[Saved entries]
╭──

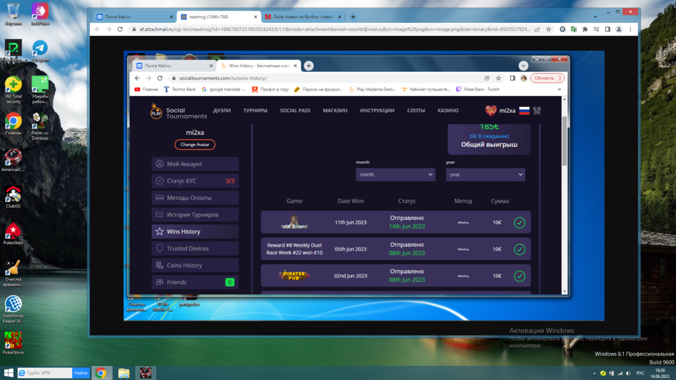Click the Chrome icon in the taskbar
The width and height of the screenshot is (676, 380).
pos(101,373)
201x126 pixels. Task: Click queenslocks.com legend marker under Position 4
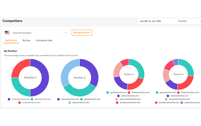(x=182, y=103)
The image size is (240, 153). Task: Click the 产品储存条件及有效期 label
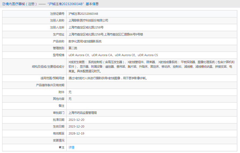pyautogui.click(x=50, y=85)
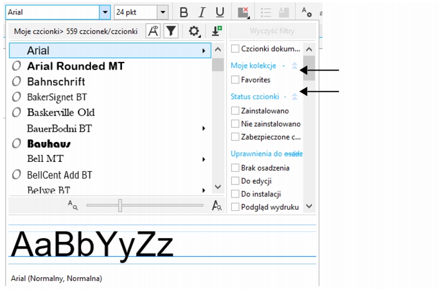Click the font preview icon
This screenshot has width=442, height=292.
tap(153, 32)
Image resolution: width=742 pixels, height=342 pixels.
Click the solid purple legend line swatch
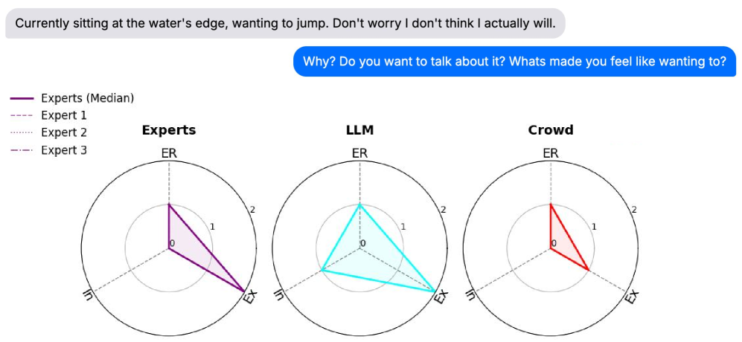(x=22, y=98)
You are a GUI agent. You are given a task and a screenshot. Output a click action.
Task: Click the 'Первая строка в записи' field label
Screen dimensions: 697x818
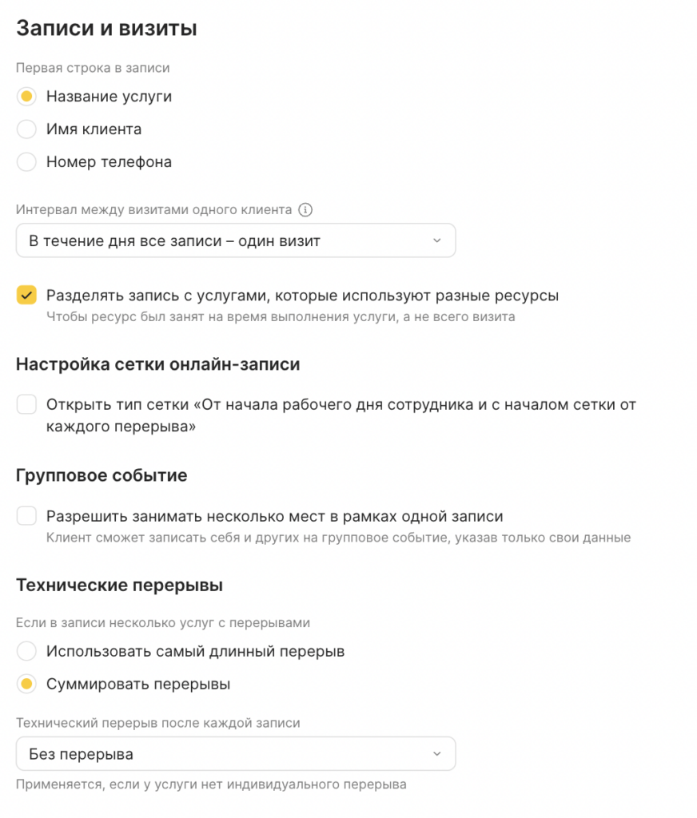point(93,68)
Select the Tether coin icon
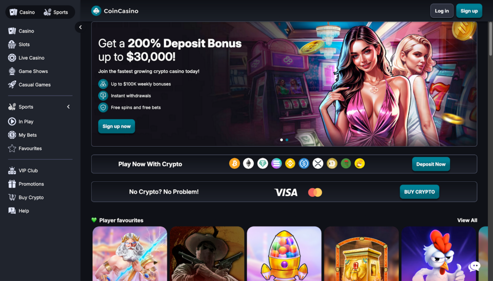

╰──

*YOUR INSTRUCTIONS*:
A word-for-word repeat of the lines from the line with "Task: Click the 'Первая" to the last line of the data, both ends included and pictures left out, is all that should appear.

*RESPONSE TO THE EXERCISE*:
Task: Click the 'Первая строка в записи' field label
Screen dimensions: 697x818
point(93,68)
Select the Tether coin icon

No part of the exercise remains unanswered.